(Dataset entries)

'''

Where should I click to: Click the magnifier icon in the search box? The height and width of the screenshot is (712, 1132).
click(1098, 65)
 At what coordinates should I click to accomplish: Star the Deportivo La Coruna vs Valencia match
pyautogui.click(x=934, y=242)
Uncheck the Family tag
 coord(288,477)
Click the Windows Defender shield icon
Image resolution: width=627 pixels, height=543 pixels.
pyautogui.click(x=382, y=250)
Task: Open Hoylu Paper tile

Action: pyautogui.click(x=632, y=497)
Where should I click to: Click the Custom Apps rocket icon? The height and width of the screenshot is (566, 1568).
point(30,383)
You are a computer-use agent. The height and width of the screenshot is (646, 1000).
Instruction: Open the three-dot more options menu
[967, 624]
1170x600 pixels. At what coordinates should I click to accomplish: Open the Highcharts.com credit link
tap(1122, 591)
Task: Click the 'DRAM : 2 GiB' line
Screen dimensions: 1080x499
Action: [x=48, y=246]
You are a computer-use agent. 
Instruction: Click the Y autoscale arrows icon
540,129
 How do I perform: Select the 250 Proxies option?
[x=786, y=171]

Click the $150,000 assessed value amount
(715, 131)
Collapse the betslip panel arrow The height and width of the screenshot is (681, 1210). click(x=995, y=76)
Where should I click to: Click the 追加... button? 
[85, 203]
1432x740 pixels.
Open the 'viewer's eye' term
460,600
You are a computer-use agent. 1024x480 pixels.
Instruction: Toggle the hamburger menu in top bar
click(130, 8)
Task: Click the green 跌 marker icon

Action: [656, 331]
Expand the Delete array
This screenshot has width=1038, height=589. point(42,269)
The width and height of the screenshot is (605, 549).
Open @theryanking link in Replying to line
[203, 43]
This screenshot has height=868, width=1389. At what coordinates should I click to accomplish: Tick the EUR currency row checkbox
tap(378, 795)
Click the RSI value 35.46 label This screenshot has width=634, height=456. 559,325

'''

Task:
Would you reproduce all of the data exactly, without a single alteration?

Result of the task:
Where should I click to: Click the magnifier icon in the search box? The height and width of the screenshot is (712, 1132).
click(1098, 65)
 At what coordinates should I click to accomplish: Star the Deportivo La Coruna vs Valencia match
pyautogui.click(x=934, y=242)
Uncheck the Family tag
 coord(288,477)
Click the Windows Defender shield icon
Image resolution: width=627 pixels, height=543 pixels.
pyautogui.click(x=382, y=250)
Task: Open Hoylu Paper tile

Action: pyautogui.click(x=632, y=497)
Where should I click to: Click the Custom Apps rocket icon? The height and width of the screenshot is (566, 1568).
point(30,383)
You are a computer-use agent. The height and width of the screenshot is (646, 1000).
Instruction: Open the three-dot more options menu
[967, 624]
1170x600 pixels. At what coordinates should I click to accomplish: Open the Highcharts.com credit link
tap(1122, 591)
Task: Click the 'DRAM : 2 GiB' line
Screen dimensions: 1080x499
Action: [x=48, y=246]
You are a computer-use agent. 
Instruction: Click the Y autoscale arrows icon
540,129
 How do I perform: Select the 250 Proxies option?
[x=786, y=171]

Click the $150,000 assessed value amount
(715, 131)
Collapse the betslip panel arrow The height and width of the screenshot is (681, 1210). click(x=995, y=76)
Where should I click to: Click the 追加... button? 
[85, 203]
1432x740 pixels.
Open the 'viewer's eye' term
460,600
You are a computer-use agent. 1024x480 pixels.
Instruction: Toggle the hamburger menu in top bar
click(130, 8)
Task: Click the green 跌 marker icon

Action: [656, 331]
Expand the Delete array
This screenshot has width=1038, height=589. point(42,269)
The width and height of the screenshot is (605, 549).
Open @theryanking link in Replying to line
[203, 43]
This screenshot has height=868, width=1389. At what coordinates should I click to accomplish: Tick the EUR currency row checkbox
tap(378, 795)
Click the RSI value 35.46 label This screenshot has width=634, height=456. 559,325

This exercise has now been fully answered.